OK, so we’ve actually been off for several days now. We are sitting on the hook here at Galiano Island, thinking about when to charge across the Straight of Georgia to Vancouver. Then we realized, oh maybe we should write something so these first days are not just a hazy blur in August.
We left Tuesday, May 1, and it feels like just another summer vacation (ok a little cooler from a temperature POV). We’re out and about in the San Juan’s. Only this time….we don’t have a return date until September. I suspect that it really won’t feel massively different until we get further North, to places we’ve never been before. We love the San Juan’s and the Canadian Gulf Islands…but we also know them.
First night was on a State Parks buoy at Jones Island, North Cove. It’s a favorite spot, and hard to get into in full summer with all the other boats. Day 2 we crossed into Canada and checked in at Bedwell Harbor. Once cleared, we sailed around the point to Port Browning on North Pender Island.
It’s a cute refuge, with a public wharf where you can tie up free for 2 hours and walk about 3/4 of a mile to a pretty good grocery, bakery, liquor store, etc. It’s good to walk after being on the boat for two days.
Karin, what’s it been like being on the boat that long? This was not a hard walk at all but longer than I was expecting or wanted at the moment (so yes, I grumbled about it). However, once we got to the retail center and got a chance to do a bit of reprovisioning it turned out to be a nice jaunt and a much needed stretch of the legs.
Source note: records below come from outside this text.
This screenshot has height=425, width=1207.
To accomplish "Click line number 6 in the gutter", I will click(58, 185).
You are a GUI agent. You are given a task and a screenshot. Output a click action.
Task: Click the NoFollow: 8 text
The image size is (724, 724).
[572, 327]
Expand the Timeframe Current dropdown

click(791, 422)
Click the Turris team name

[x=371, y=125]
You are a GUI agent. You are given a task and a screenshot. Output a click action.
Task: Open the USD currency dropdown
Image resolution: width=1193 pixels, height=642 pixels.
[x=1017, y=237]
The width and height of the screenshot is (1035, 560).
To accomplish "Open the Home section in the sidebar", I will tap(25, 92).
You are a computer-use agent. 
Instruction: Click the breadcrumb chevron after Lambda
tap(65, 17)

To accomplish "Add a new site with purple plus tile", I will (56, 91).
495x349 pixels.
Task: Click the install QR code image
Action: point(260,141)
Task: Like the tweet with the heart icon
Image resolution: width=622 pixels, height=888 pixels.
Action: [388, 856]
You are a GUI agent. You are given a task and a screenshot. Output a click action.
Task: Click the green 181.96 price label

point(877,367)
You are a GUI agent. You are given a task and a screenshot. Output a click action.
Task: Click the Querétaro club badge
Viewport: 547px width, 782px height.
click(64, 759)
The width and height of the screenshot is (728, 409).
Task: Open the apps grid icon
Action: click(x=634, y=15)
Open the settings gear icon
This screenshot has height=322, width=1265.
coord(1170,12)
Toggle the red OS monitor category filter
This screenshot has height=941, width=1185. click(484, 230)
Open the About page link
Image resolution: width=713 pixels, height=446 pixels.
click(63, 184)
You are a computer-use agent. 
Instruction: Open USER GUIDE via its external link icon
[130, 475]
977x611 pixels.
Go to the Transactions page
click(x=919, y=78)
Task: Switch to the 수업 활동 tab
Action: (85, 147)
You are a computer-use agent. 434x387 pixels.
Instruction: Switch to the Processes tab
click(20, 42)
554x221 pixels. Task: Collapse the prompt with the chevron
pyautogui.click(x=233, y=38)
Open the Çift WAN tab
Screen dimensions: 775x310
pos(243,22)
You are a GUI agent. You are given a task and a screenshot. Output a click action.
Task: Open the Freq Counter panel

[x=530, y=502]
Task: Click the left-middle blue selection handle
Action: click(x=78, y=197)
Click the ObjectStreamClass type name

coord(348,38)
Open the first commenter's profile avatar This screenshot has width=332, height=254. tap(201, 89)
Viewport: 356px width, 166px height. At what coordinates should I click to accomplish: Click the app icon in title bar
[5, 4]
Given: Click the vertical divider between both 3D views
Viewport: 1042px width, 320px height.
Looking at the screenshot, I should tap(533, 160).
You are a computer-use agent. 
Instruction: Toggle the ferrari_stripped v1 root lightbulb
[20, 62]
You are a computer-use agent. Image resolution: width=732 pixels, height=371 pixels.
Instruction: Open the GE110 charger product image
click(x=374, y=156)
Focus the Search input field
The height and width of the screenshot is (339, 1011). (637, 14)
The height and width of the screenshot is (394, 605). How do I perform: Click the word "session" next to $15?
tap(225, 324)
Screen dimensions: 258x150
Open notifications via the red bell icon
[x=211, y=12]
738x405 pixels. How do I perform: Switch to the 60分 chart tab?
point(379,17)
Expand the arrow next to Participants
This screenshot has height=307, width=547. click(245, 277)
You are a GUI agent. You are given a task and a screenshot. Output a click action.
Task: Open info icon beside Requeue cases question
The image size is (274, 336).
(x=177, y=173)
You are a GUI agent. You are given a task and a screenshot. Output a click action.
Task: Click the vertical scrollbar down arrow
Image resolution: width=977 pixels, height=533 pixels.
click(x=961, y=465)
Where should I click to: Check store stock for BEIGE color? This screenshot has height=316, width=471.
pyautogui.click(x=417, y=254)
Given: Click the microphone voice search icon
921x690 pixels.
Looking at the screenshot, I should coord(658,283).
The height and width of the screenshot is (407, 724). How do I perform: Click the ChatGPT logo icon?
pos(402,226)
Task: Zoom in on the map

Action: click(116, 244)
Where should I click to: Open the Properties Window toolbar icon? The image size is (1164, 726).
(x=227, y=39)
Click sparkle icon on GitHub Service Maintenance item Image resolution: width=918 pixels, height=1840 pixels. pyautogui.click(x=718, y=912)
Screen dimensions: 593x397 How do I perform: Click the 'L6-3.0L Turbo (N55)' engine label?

Overall, its taking me a bit of time to acclimate to being underway. I’ve been quite sore going up and down the companionway and pulling lines etc. But sleeping great if not a little hard. That gently rocking at night and exposure during the day is a good combination for sleeping long and well each night.
I did try to do a bit of boat yoga (aka boga) because I’m pretty stiff. The hardest part is finding a smooth spot to lie down and not whack a hand, foot, or head.
Day 3 we sailed through Plumper Sound and around to look at the harbor in Ganges. If you’re checking in on our tracker map at all, you’ll see that it looks crazy in this area. That’s because, in addition to looking at Ganges, we also looked at a number of coves on Pender Island’s NW side. High winds from the SE were forecast….and Ganges is a great harbor…but it’s open to the SE. So after taking a look, we headed by to the quiet cove called James Bay on Pender Island where we tucked into a tiny bay….and slept like babies.
Thursday we popped over to Ganges again and tied up to the public wharf so we could go shopping at the grocery and have lunch at the pub. Getting off the dock was a little hairy as there was a 13 knot breeze down the long harbor, hitting us right in the back on the dock. We had to pop off the dock, using reverse to hold us against the tail wind, then gun the throttle to have the power to make a sharp 180 degree turn though a narrow opening of boats. Endless Song is a great boat with many fine qualities, but nimble turning in tight quarters is not one of them. And the wind was pushing hard the wrong way.
One of her good qualities is heft. So once I got her moving the right way, she told the wind to stuff it, and plowed right around the corner and out into the main harbor. Once around the corner I could finally un-pucker.
Once clear of all the traffic, we popped the head sail and it was a gentle sail over to Montague Harbor on Galiano Island for another quiet night on the hook.
Oh, random thought of the day. You all know we love Endless Song….but one day we will be too old and fragile to hoist sails all day. No worries….here’s the type of boat we’ll move to when we’re done “sailing.”
This is a Lord Nelson Victory Tug. This one is next to us in Montague Harbor this morning. Funny thing is, we walk past this boat almost every day on the D dock at Anacortes Marina. Her name is “Hiaqua” and clearly, I need to meet her owners.
So that’s it for now. Next up, we’ll cross over to Vancouver to see David and Lang Lavigne. They live on our dock in Anacortes, but have been up here for a few months for David’s work. We’ll resupply, then push on North.